Saved data entries
************
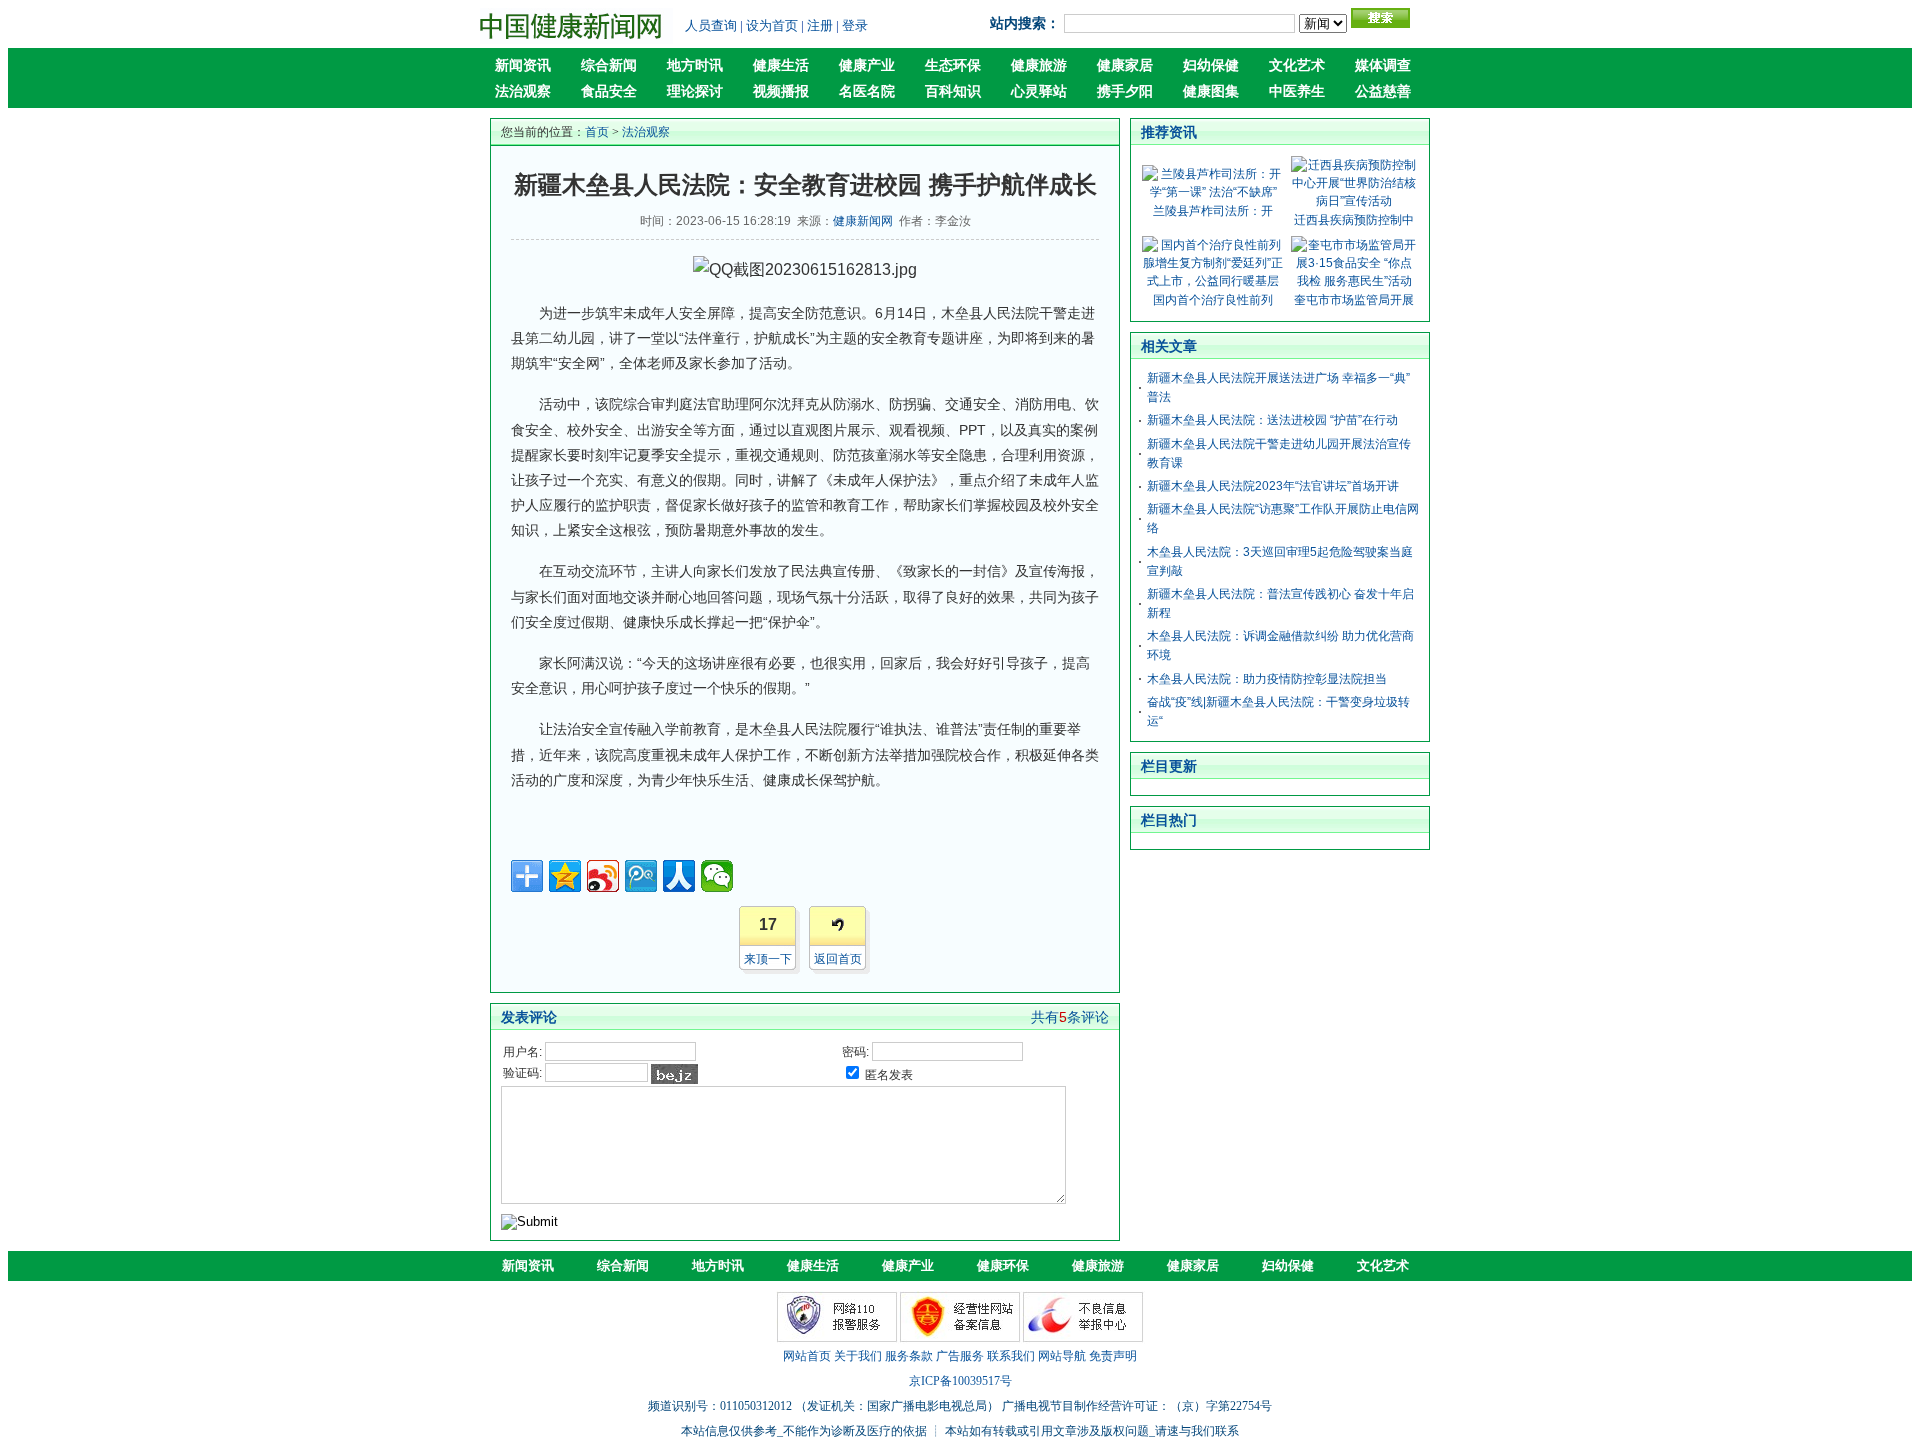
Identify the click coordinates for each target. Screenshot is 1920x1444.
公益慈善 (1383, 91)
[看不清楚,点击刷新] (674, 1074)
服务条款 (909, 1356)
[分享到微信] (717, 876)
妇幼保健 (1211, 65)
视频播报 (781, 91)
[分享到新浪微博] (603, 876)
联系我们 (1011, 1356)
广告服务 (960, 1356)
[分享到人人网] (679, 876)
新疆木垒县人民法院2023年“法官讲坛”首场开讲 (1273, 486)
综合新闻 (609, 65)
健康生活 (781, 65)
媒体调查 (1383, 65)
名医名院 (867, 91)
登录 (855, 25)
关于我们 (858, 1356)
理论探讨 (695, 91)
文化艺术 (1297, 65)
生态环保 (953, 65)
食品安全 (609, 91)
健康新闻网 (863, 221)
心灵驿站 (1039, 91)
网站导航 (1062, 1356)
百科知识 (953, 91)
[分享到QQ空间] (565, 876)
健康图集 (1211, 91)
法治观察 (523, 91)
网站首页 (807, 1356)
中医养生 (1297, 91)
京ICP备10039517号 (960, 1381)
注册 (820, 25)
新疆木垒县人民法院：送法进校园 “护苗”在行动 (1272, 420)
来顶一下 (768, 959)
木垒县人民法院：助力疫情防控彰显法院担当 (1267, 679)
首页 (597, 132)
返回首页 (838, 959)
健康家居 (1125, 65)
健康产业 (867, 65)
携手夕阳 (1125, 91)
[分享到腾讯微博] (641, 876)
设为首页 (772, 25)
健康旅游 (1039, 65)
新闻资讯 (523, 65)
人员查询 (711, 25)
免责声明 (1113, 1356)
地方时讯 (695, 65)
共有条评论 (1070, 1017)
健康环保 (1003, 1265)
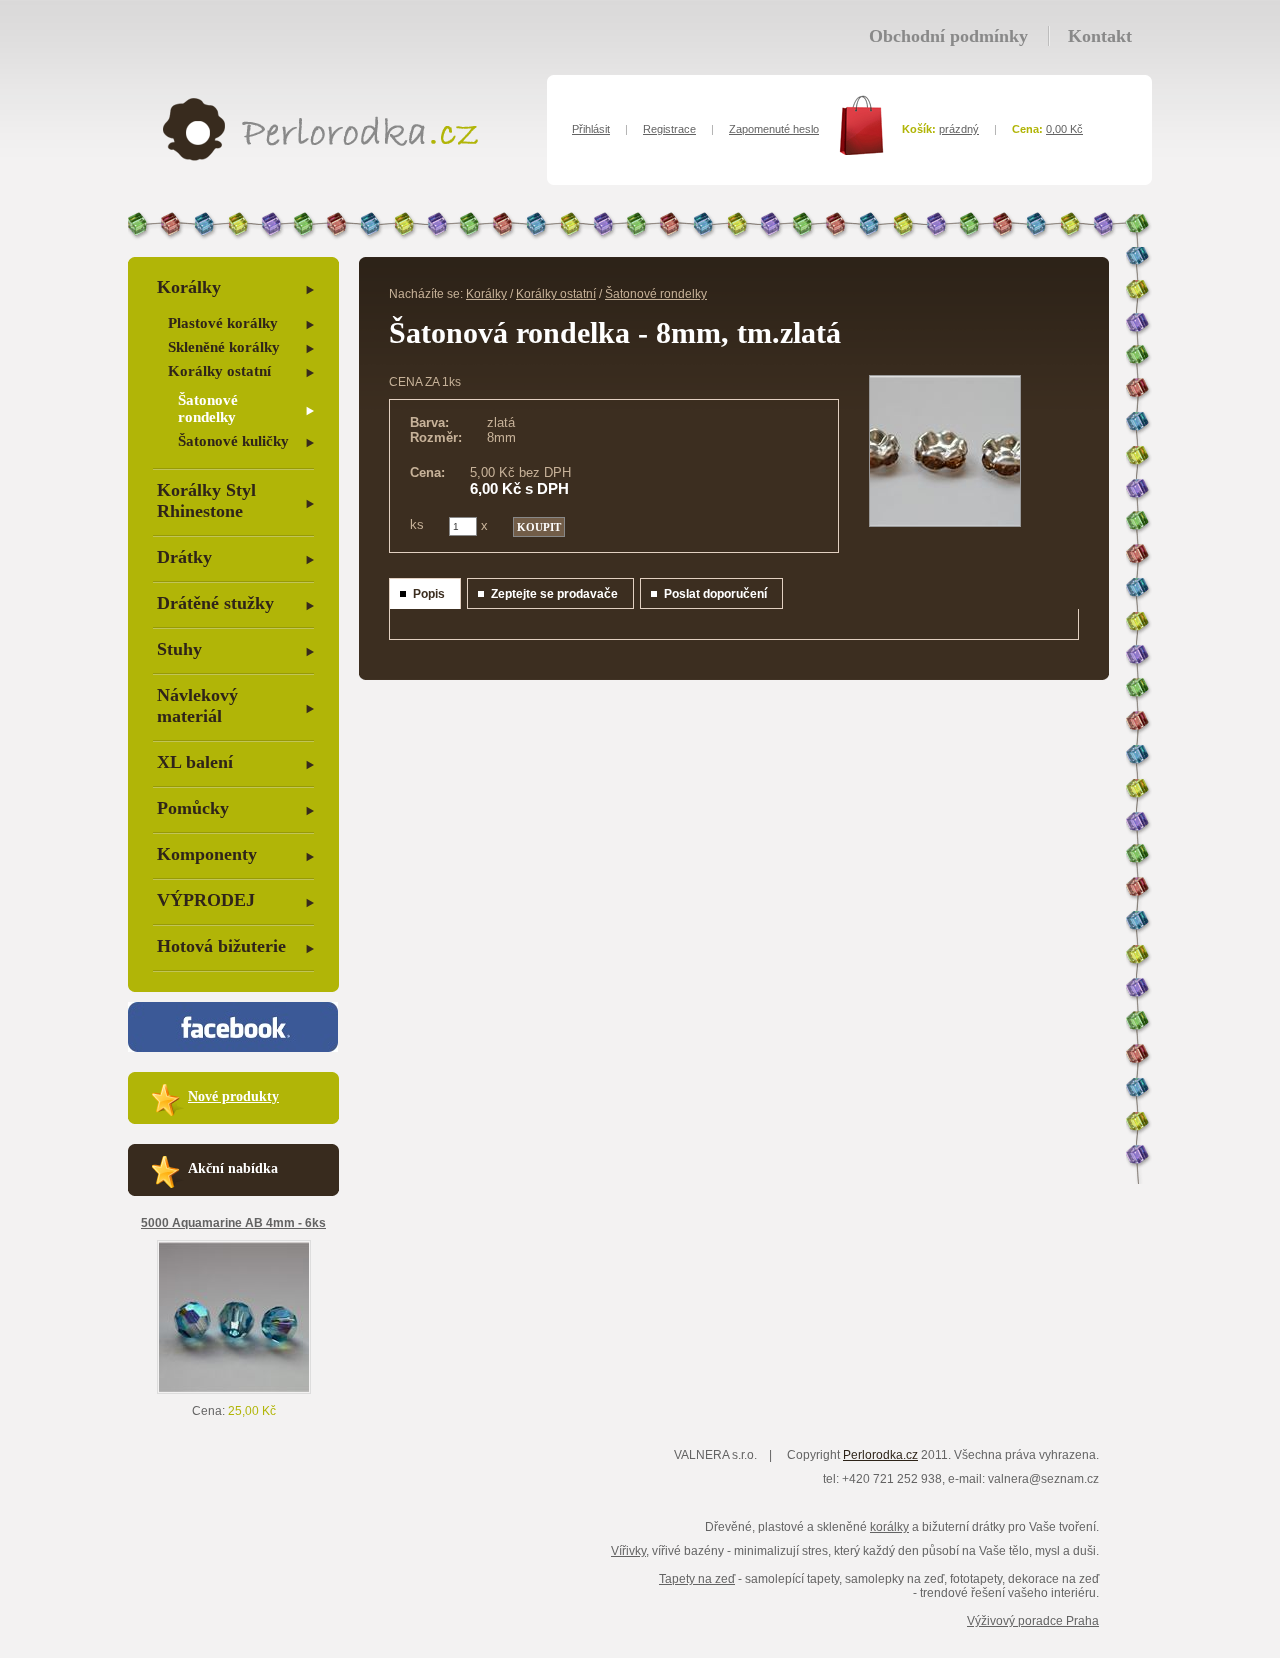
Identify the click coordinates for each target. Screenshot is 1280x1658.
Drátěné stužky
************
WORK INSTRUCTIONS
Output each record exactly as it appears, but not the pictures.

SOLUTION TO THE EXERCISE
Identify the click coordinates for each target. Screenshot is 1920x1444.
公益慈善 (1383, 91)
[看不清楚,点击刷新] (674, 1074)
服务条款 (909, 1356)
[分享到微信] (717, 876)
妇幼保健 (1211, 65)
视频播报 (781, 91)
[分享到新浪微博] (603, 876)
联系我们 (1011, 1356)
广告服务 (960, 1356)
[分享到人人网] (679, 876)
新疆木垒县人民法院2023年“法官讲坛”首场开讲 (1273, 486)
综合新闻 (609, 65)
健康生活 (781, 65)
媒体调查 (1383, 65)
名医名院 (867, 91)
登录 (855, 25)
关于我们 (858, 1356)
理论探讨 (695, 91)
文化艺术 (1297, 65)
生态环保 (953, 65)
食品安全 (609, 91)
健康新闻网 (863, 221)
心灵驿站 (1039, 91)
网站导航 (1062, 1356)
百科知识 (953, 91)
[分享到QQ空间] (565, 876)
健康图集 (1211, 91)
法治观察 (523, 91)
网站首页 (807, 1356)
中医养生 (1297, 91)
京ICP备10039517号 (960, 1381)
注册 (820, 25)
新疆木垒县人民法院：送法进校园 “护苗”在行动 (1272, 420)
来顶一下 (768, 959)
木垒县人民法院：助力疫情防控彰显法院担当 (1267, 679)
首页 (597, 132)
返回首页 (838, 959)
健康家居 (1125, 65)
健康产业 (867, 65)
携手夕阳 (1125, 91)
[分享到腾讯微博] (641, 876)
设为首页 (772, 25)
健康旅游 (1039, 65)
新闻资讯 (523, 65)
人员查询 (711, 25)
免责声明 (1113, 1356)
地方时讯 (695, 65)
共有条评论 (1070, 1017)
健康环保 (1003, 1265)
Identify the click coordinates for each target. Screenshot is 1280x1658.
Drátěné stužky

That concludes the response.